For those who want to open life’s envelope rather than pass it on sealed, you will find no better companion than Jana Richman. Her new book of essays, Finding Stillness in a Noisy World, provides soul food for end times. Couldn’t we all use a dose of soul food right now?
A sixth-generation Utahn and a gifted writer, Richman has given us four books rife with pleasure and trouble. She dares to take her seat right in the middle of conflict. Her novels (The Last Cowgirl and The Ordinary Truth) explore the particularities of family drama in times of drought, both emotional and environmental. Her memoir Riding in the Shadows of Saints simply claims the entire scope of Mormon history, on a solo motorcycle tour. In her new collection of essays, published by University of Utah Press, Richman’s voice holds such assurance and humility, the reader can relax and relent and recall what it is to be thoughtful in and about one’s place.
These are certainly not namby-pamby essays. A stubborn rancher’s daughter, Richman lives by choice in Escalante where Bill Clinton was burned in effigy on Main Street after Grand Staircase- Escalante National Monument was born. She writes eloquently of what the locals there are losing as times change and jobs end and newcomers bring new ideas to rural life. She says of the desert that she calls home: “It never gets old; it never gets easy; it never stops breaking my heart.”
The topics that draw Richman’s notice are topics we all should care about: dirt, water, desert, wide-open spaces, how nature informs everything we think and do, how it informs our psychology, builds the structures of a well-lived life for us. “Fusion with the natural world might be the only way to get to the core of ourselves,” Richman claims. Her essays go hiking, survive grad school, explore marriage, sink neck deep in mud, cast close backward glances at family dynamics. All of the essays concede the complexities of the Noisy World yet rest on a bedrock of quiet. She is a writer who knows and cherishes nature beyond words:
“The wonder of a place is its indifference to us.”

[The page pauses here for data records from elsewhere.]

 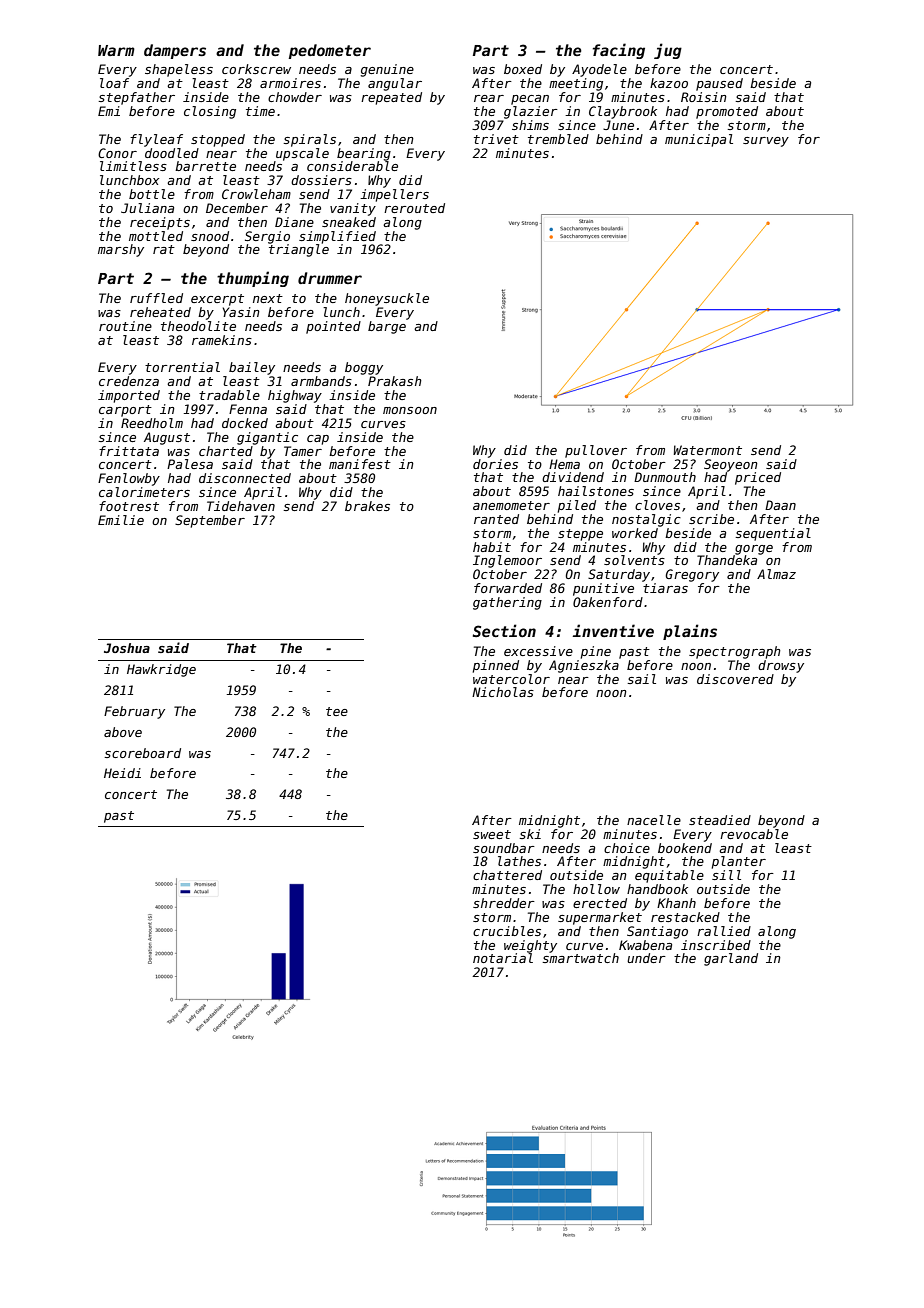 What do you see at coordinates (708, 450) in the screenshot?
I see `Watermont` at bounding box center [708, 450].
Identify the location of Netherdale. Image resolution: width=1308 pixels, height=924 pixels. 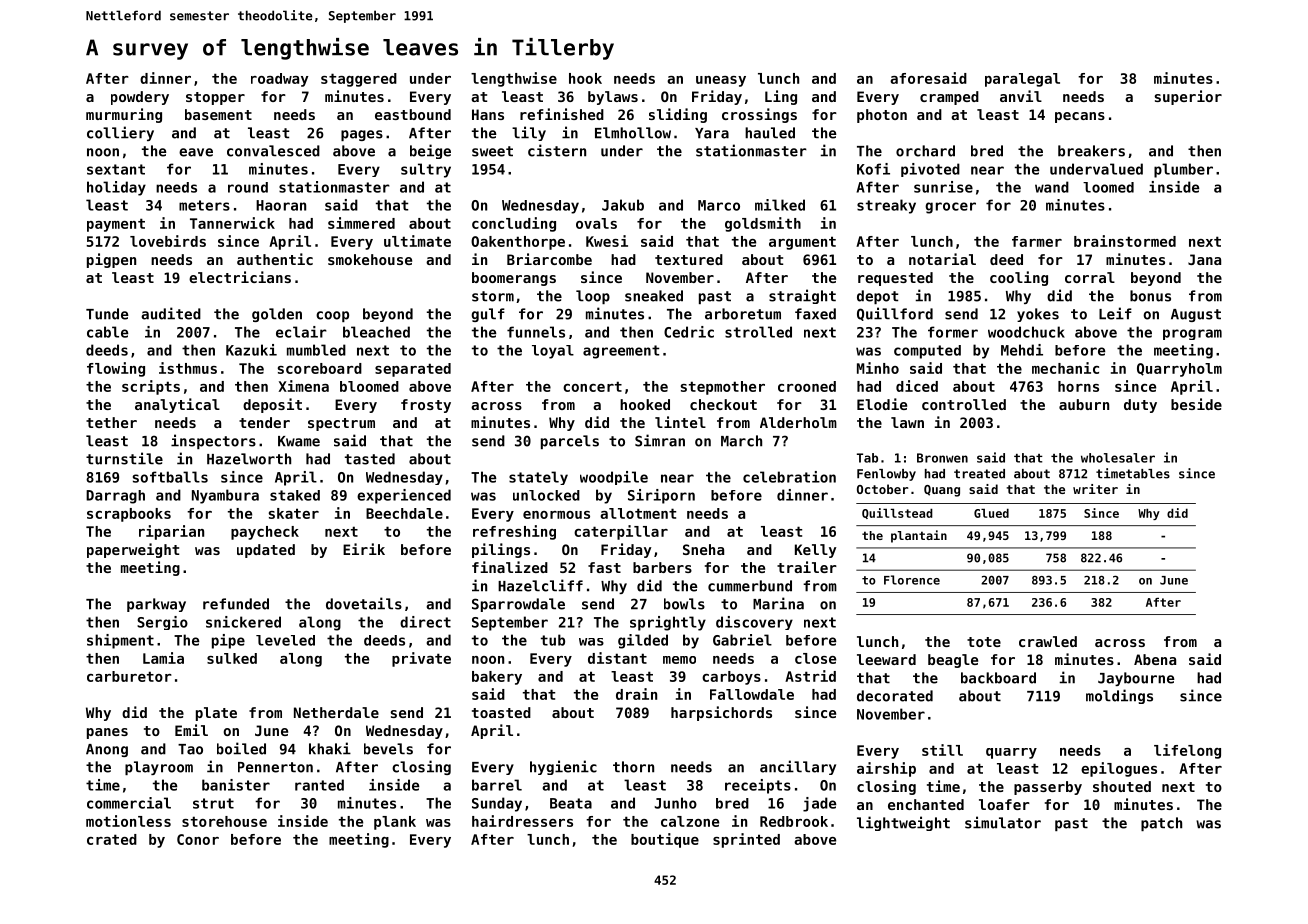
(336, 712).
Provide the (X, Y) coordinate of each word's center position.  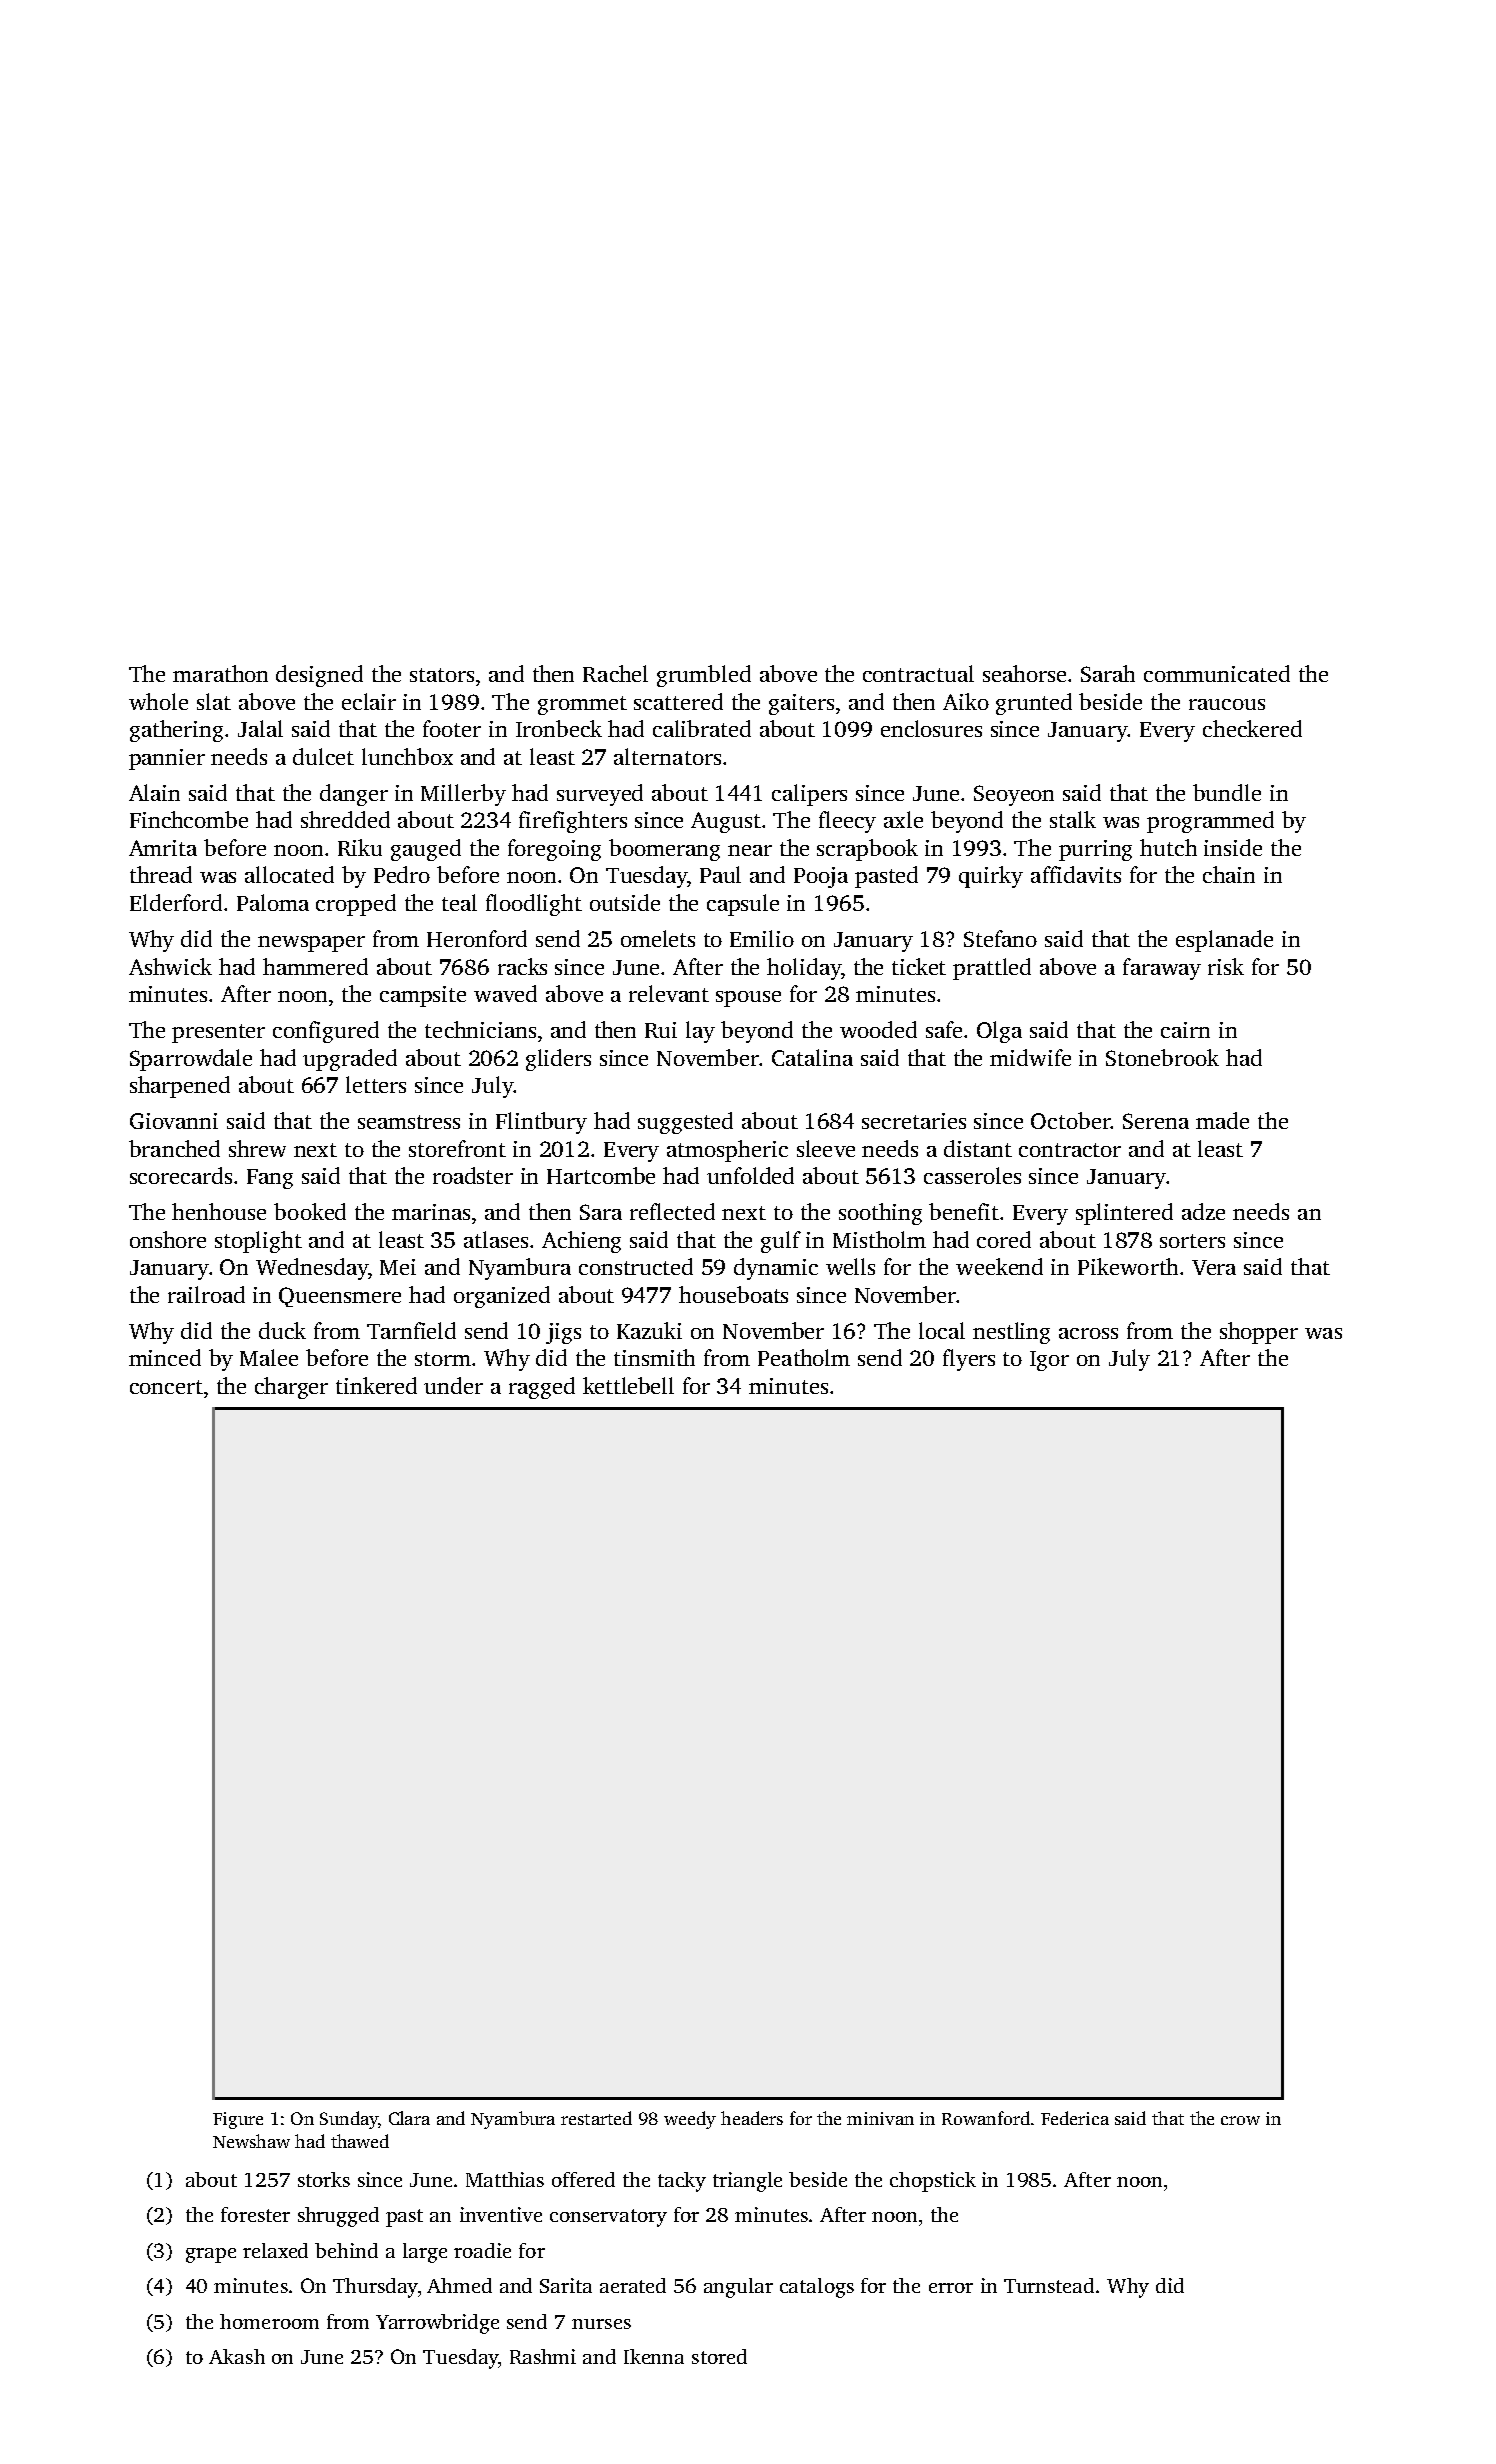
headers (752, 2118)
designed (319, 676)
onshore (168, 1239)
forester (255, 2214)
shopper (1259, 1333)
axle (903, 819)
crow (1240, 2120)
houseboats (733, 1294)
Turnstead (1049, 2285)
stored (719, 2356)
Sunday (349, 2120)
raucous (1227, 704)
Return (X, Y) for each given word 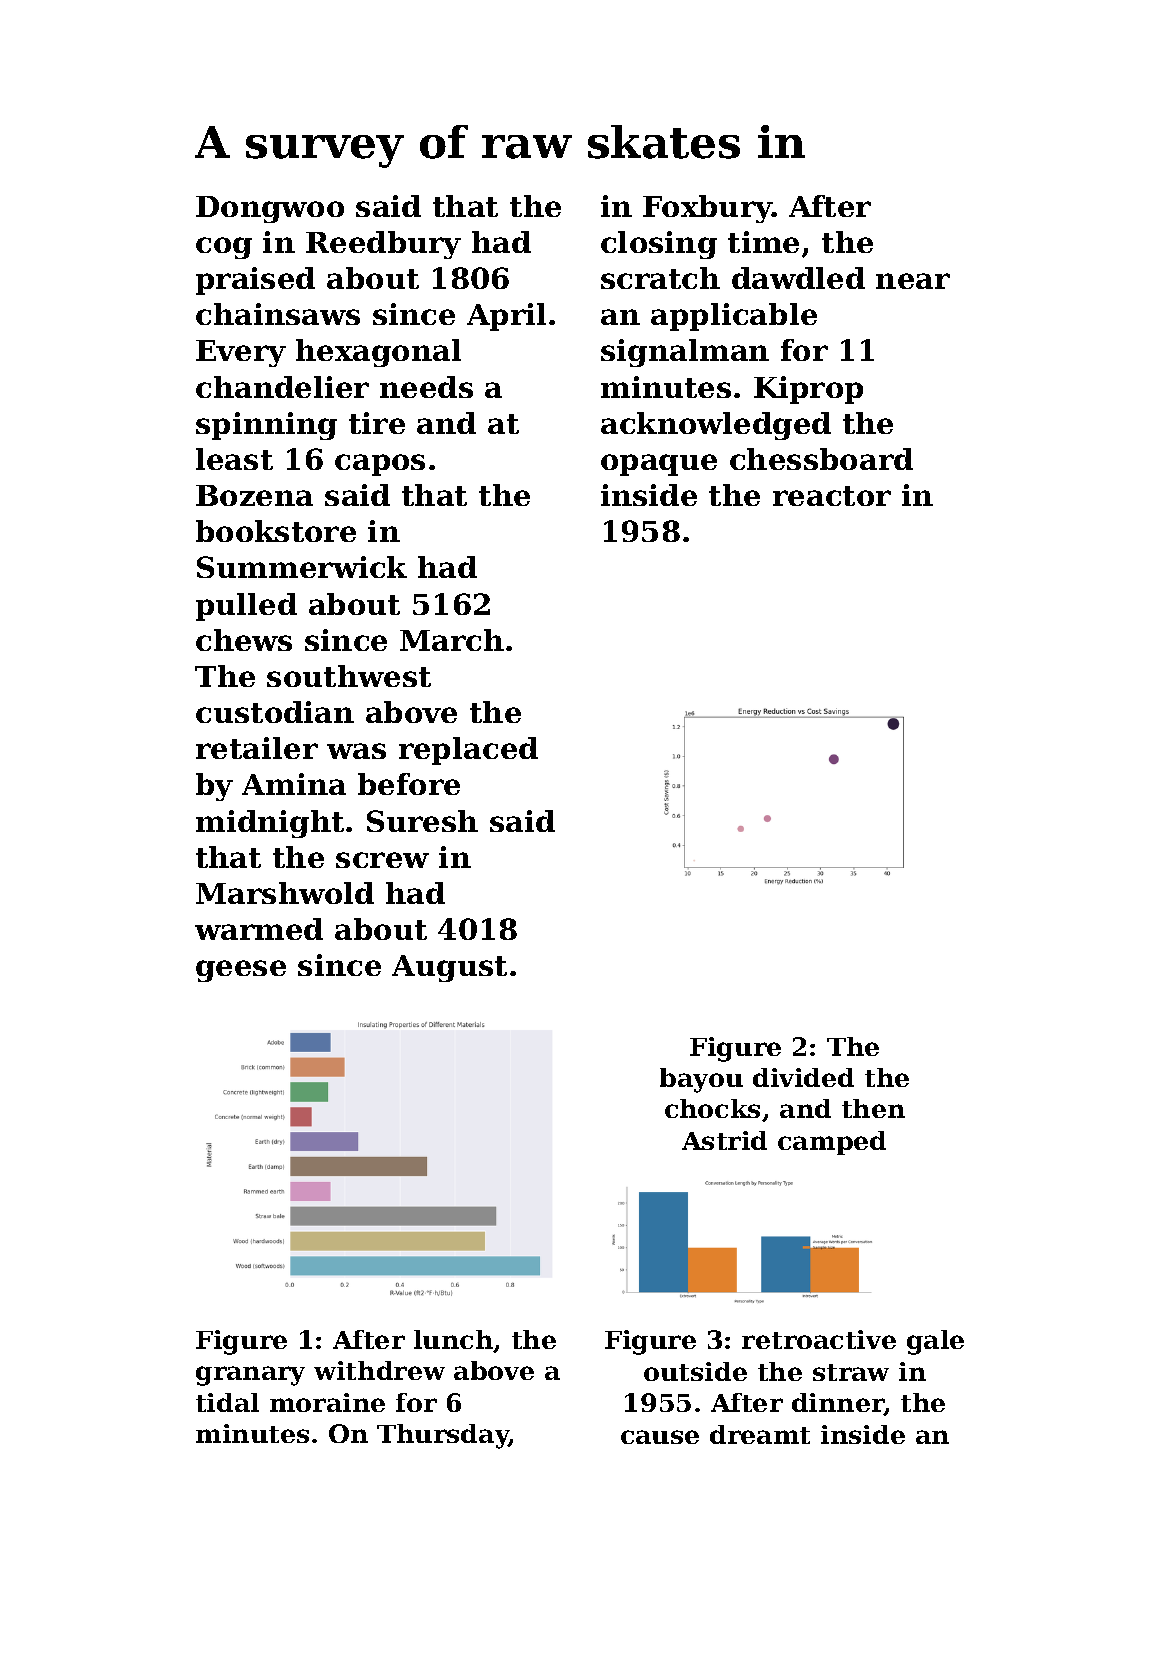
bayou (701, 1080)
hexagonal (378, 353)
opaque (659, 465)
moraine (327, 1402)
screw (382, 860)
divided (803, 1077)
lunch (453, 1339)
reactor (832, 496)
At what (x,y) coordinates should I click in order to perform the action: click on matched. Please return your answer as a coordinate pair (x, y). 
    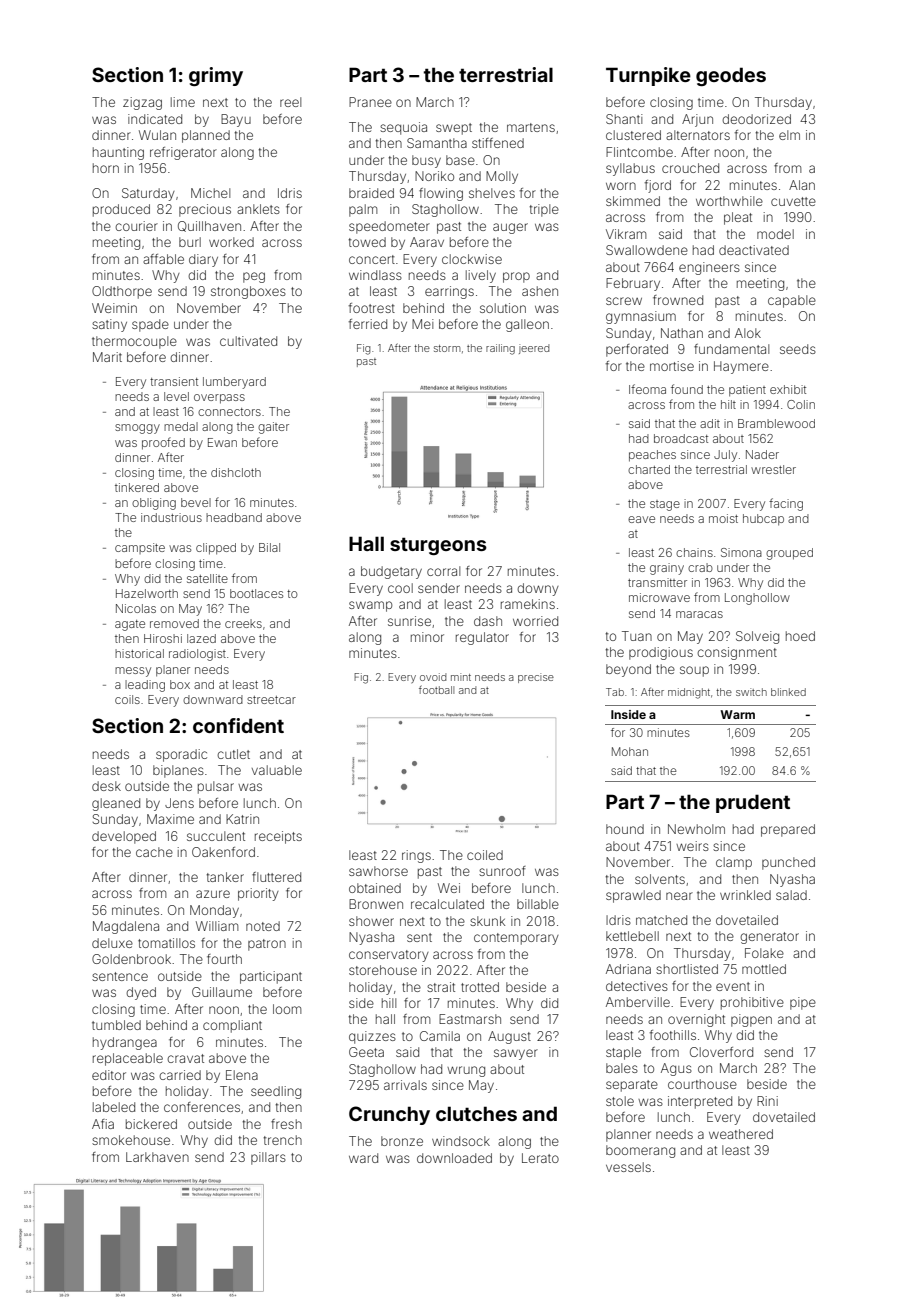
    Looking at the image, I should click on (661, 920).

“Nothing illuminates irrational fear more brilliantly than sun burning off slickrock.”
“As I age, things work their way up to the surface like bones in sand.”
“I want to experience the slight shift in consciousness and the small opening of my heart that almost any place can offer if we pause long enough to allow it.”
I could not put the book down. It fed longings I hadn’t made time for and good old hunger sprang up afresh as I devoured essay after gorgeous essay. The takeaway from this slender book, for me, was respect. Richman’s deep respect for the desert, for her husband, and for the processes that allow us to become wiser, gentler human beings. The book will slip right into your backpack and welcome all the love and sweat you care to give it. Finding stillness in good company remains a noble pursuit.
Excerpt from “Stay”
I have often wondered if staying for me is a circumstance of fate. Had I been blessed with financial means would I be one of the widely traveled sharing stories at cocktail parties? I suspect not. An indefinable combination of life’s offerings and deficits brought me here, and I want to know why my homing device is set to the coordinates of dark sandstone canyons. My knowledge of this place is the depth of a rain puddle, yet somehow I know that my understanding of this place is fundamental to my understanding of this life. Both of those things may be out of my reach, but the pursuit seems worthy nonetheless.
I want the wisdom this place offers—not to make me more knowledgeable but to make me more whole—to fill the gaps in my being. On my darkest days, the days when my anxiety surges, the days when I believe the message of my modern brain: a full bank account is the path to peace—on those days I travel. Not to Myanmar, not to Tanzania, but to this place—a spot in the sand below a black shaman with red arms—because this is where my modern brain is quieted by my ancient soul. And it whispers stay, listen.